To make biodegradable lasers, we have produced PLA and PLGA spheres by standard oil in water dispersion procedure. Poly(lactic acid) (PLA, Hycail CML-PLA, MW of 63,000 ± 12,000 Da) or poly(lactic-co-glycolic acid) (PLGA, Sigma, ester-terminated lactide:glycolide 75:25 with a MW of 76,000 – 115,000 Da) were dissolved in dichloromethane (DCM) at a concentration of 4 wt%. Nile red was added to the DCM solution at a concentration of 1 mM. The water phase was prepared by dissolving 1wt% polyvinyl alcohol (Mowiol 4–88, Mw of ~31,000 Da) in water as a surfactant to stabilize the droplet dispersion. The DCM solution was added at 1% to the water phase and vigorously shaken to produce polydispersed droplets. Droplets were ultrasonicated in an ultrasonic bath at the lowest power setting for 10 min. The dispersion was left for at least 15 h so the DCM evaporated from the mixture, leaving solid spheres. The final concentration of Nile red in solid PLA or PLGA beads was 25 mM. The beads were washed several times with water to remove the PVA, with centrifugation at 2,500 g between the washing steps. Beads created by this procedure had sizes ranging from 10 μm to several 100 μm (Fig. 2a and b). Especially larger PLA spheres had some porosity in the center, but smooth nonporous surface. Upon pumping with a green pulsed laser (frequency doubled Nd:YAG laser at 532 nm with 1 ns pulse duration), clear peaks appeared in the emission spectrum from single beads (Fig. 2c and d), corresponding to WGM lasing. The emission intensity versus input energy clearly shows a threshold behavior (Fig. 2e). The minimum size for lasing was approximately 20 μm, limited by the radiation leakage which is highly dependent on refractive index difference between the laser and the exterior as well as the size. PLA and PLLA polymers have a refractive index of 1.47, lower than polystyrene (1.59).

Figure 2.

Figure 2

Whispering gallery mode lasers made from biodegradable polymers. a) PLA beads doped with Nile red. b) PLGA beads doped with Nile red. c) Lasing spectrum of a single 26 μm PLA bead in water. Bright-field image (top inset) and lasing (bottom inset). d) Lasing spectrum of a single 26 μm PLGA bead in water. Bright-field image (top inset) and lasing (bottom inset). e) Output of PLA as the pump energy is increased shows typical threshold behavior. f) A 40-μm diameter PLA bead in blood. The bead is surrounded by red blood cells. g) Lasing of the same PLA bead and h) the emission spectrum. Scale bars, 100 μm in (a) and (b), 10 μm in (c) and (d), 20 μm in (f) and (g).

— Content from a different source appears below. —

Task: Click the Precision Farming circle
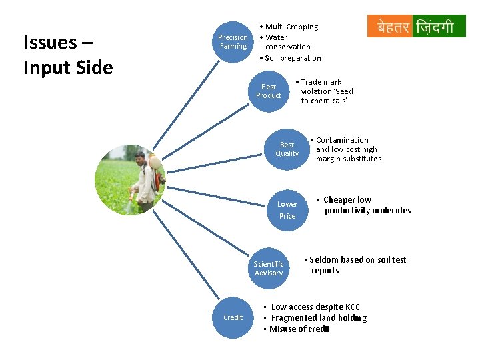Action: tap(233, 42)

The operation of these lasers in human blood was tested. Dispersion of PLA beads in PBS was mixed in ratio of 1:1 with freshly collected whole human blood (Fig. 2f). The mixture was introduced in between two glass slides and imaged within 15 min after blood collection. PLA lasers, surrounded by approximately four times smaller red blood cells, showed lasing (Fig. 2g) with narrow lines in the emission spectrum (Fig. 2h). Lasing in blood was as efficient as in water, meaning that the red blood cells and other constituents of blood did not frustrate lasing. Bio-lasers in blood could enable to diagnosis performed directly in blood [27].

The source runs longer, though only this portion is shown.